Use semantic HTML5 tags to focus your page content and avoid pollution and dilution of the page’s theme.

So, before we get down to the nitty-gritty, for those of you who are not really sure about what exactly the difference is between semantic HTML5 tags and the other HTML tags, generic html tags like <div>, <span>, <p> are just containers that give no indication of the type of content they contain. In fact, a <div> can hold just about anything and is used as the most basic building block for structuring pages.

So what then are semantic HTML5 tags?

Semantic HTML5 tags have a specific role to play and tell us what kind of content we can expect them to contain. Two that have been around since forever are <head> and <body> and a browser knows for sure that everything in <head> is metadata about the page and everything in <body> is the visible part of the page it will show to the user.

The tags we’ll be looking at specifically in this article are <header>,<footer>, <main> ,<article>,<aside>,<section> and, to a certain extent,<nav>.

Why just those seven tags? Because they are all we need to show the search engine algorithm where the important content is.

Why do we need to do this?

So why is it important to show the search engines where this content is? Can’t it just work it out for itself? I mean, Google is pretty smart, right? Yes, Google is smart, and getting smarter, but by flagging the important content you are not only saving it some work but YOU control the game!

Let’s consider a case where this can be particularly useful. A few years ago I worked on the SEO of a car leasing website. In theory this is a really easy job to structure as the offers were categorized by manufacturer > range > model, so there was plenty of inherited context as you reached the model level.

The problem was that each model page contained similar offers and related blog articles. So, for example, a page about a BMW car would contain similar offers for Mercedes, Audis and Jaguars, and blog articles about the car industry in general, that may mention Renault, Volkswagen or any other brand. If you look at the text content of the page there’s a lot of pollution and mentions of all kinds of stuff that has nothing to do with BMWs.

A case study

There is much debate about how important the semantic tags are and what Google actually does with them, so here is a screenshot of a relatively high-traffic site I worked on two years ago with Jason Barnard, in which the red line shows the moment the semantic HTML5 tags were integrated into the page templates and you can see the 30% gain in traffic that resulted.

HTML5

So how on earth do search engines know what your page is about?

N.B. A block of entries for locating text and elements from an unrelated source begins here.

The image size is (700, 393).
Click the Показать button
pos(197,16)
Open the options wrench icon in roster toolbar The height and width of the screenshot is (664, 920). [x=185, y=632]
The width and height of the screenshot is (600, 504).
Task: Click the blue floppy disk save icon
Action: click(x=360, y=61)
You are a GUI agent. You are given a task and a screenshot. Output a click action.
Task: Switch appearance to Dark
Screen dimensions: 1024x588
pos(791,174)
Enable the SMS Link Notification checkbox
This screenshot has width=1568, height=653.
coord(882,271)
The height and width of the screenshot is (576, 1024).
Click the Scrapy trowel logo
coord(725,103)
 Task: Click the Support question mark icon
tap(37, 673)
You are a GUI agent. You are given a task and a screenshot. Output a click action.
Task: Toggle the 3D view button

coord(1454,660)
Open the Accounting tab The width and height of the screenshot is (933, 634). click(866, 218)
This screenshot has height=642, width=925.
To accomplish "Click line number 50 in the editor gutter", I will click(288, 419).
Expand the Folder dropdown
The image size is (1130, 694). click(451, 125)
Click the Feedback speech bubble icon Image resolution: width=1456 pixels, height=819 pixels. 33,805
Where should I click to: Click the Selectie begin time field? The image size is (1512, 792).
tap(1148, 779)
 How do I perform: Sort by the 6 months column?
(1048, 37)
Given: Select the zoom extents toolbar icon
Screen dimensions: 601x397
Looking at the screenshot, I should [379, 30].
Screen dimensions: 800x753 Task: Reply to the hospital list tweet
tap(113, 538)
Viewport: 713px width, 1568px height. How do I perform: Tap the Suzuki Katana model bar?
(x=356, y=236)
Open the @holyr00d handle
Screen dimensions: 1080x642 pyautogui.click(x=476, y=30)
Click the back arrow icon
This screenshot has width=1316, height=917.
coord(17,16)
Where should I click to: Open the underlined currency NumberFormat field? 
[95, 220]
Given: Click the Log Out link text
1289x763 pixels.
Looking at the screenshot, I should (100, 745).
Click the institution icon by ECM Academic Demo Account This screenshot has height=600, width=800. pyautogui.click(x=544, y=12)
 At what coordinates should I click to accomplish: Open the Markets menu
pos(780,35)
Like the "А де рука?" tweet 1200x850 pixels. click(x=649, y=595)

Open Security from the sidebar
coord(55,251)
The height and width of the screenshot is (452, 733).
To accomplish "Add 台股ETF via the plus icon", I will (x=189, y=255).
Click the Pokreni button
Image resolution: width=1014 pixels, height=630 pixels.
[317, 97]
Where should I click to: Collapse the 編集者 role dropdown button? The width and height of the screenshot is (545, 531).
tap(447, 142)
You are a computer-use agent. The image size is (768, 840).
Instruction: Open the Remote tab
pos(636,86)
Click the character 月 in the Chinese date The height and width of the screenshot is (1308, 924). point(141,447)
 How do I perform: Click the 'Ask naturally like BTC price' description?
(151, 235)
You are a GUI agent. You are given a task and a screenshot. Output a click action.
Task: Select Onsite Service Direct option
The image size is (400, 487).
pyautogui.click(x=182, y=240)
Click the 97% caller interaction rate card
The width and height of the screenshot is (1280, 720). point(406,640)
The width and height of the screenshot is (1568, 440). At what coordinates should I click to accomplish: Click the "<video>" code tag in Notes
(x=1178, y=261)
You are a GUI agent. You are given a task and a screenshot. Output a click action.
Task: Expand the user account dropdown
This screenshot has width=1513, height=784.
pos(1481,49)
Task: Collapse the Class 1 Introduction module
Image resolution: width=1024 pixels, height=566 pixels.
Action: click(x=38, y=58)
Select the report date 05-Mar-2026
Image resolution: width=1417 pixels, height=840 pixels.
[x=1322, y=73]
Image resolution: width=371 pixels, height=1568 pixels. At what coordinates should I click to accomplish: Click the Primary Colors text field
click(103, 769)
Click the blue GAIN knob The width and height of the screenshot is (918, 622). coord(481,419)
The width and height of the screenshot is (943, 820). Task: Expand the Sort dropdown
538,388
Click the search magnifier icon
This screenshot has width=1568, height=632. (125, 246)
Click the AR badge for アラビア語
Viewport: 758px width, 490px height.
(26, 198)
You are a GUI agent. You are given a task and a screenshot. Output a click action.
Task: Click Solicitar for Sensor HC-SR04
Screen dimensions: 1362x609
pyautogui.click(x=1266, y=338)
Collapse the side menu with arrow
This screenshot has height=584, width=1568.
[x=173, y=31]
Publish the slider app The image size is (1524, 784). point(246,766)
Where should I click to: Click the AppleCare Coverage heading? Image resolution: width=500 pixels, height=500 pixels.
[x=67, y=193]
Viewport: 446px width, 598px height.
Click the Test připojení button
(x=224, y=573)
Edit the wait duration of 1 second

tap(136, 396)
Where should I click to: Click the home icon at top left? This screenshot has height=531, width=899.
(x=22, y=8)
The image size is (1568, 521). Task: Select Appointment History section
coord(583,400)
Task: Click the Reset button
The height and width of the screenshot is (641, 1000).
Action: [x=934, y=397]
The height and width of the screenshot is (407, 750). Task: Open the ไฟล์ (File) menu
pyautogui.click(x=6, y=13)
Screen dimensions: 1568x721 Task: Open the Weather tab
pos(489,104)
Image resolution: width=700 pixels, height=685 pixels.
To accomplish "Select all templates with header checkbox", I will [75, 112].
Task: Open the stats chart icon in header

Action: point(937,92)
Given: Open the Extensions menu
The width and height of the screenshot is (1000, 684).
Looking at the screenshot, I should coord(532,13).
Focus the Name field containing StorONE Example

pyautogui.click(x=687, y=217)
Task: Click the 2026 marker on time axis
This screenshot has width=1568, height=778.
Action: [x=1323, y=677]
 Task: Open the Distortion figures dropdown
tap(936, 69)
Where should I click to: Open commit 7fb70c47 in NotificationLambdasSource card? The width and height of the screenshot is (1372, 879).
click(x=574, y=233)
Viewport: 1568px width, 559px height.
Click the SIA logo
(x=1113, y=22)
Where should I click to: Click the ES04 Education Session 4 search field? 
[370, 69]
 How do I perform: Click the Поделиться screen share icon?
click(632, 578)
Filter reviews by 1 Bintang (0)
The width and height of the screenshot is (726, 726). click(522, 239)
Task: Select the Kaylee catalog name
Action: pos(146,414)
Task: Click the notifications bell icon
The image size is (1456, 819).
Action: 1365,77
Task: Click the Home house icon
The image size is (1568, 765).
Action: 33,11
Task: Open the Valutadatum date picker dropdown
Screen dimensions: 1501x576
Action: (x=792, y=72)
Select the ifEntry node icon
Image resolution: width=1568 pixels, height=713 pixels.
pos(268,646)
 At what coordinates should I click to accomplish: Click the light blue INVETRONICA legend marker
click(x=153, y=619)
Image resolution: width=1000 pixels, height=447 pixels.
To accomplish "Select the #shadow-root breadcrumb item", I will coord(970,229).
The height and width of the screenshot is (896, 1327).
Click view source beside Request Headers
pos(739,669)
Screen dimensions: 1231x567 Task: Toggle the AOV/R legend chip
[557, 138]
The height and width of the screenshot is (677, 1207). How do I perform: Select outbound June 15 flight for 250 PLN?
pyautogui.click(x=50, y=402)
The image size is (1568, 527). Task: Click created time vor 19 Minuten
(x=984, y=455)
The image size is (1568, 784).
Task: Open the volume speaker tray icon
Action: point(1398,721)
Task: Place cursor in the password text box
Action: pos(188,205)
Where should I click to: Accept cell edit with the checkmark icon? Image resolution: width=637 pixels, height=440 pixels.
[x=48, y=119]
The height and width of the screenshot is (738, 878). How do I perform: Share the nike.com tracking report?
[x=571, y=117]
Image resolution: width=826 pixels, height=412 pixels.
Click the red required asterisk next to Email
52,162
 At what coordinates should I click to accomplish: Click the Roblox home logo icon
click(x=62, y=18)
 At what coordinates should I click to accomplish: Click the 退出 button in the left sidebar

As humans we can analyse the page layout visually and we know instinctively from experience what the main content is. But how do search engines see your page? They see a jumble of text that is pretty much all about cars. Ok so far, but remember that your site mentions BMW, Mercedes, Audi, Jaguar and Renault in the same page. Along with car insurance and other news about the car industry in general.

A machine can “guess” by looking at signals like the <title> and the <h1> tags. It can also look at the number of times words appear in the text. This all pretty standard analysis and it will probably reach the correct conclusion … but why not tell it very specifically where the only content it has to consider is located?

How can we do this?

In the same way as we use the <head> and <body> tags to delimit areas of the html code, we’ll build a structure, an invisible structure, that will add only a few bytes to the weight of the page but will act like the administrative districts in a city. The bots will know exactly where they are and what the purpose of each area is.

* NOTE: do not apply classes or styles to the semantic elements. You need to be able to add them, remove them or move them around with it affecting the look of the page in any way!

The first thing we need to do is to separate the header bar stuff and the footer bar stuff from the main content.

We need to split it up into smaller chunks to organise the content blocks and, until now we’ve been using <div> tags to do this. (shudders remembering when page layouts were done using html tables). So what’s the problem with using <div> tags? Nothing, except that they tell us nothing about the role of their content.

You can give divs an id, like this:

<div id=”header”>
<div id=”main”>
<div id=”footer”>

but this doesn’t actually tell the machines anything. You might as well call them:


<div id=”john”>
<div id=”paul”>
<div id=”george”>
<div id=”ringo”>

We need something that tells us what the role of each block is, just as if we wrote:

<beatles >
     <singer id=”john”></singer>
     <bassist id=”paul”></bassist>
     <guitarist id=”george”></guitarist>
     <drummer id=”ringo”></drummer>
</beatles>

Luckily, there are semantic HTML5 tags to do just this: we can use <header>, <main> and <footer> tags. Like this:

<body>
     <header ></header>
     <main ></main>
     <footer ></footer>
</body>

The <header> and <footer> will probably contain some navigation menus contained in <nav> tags, but that doesn’t concern us here.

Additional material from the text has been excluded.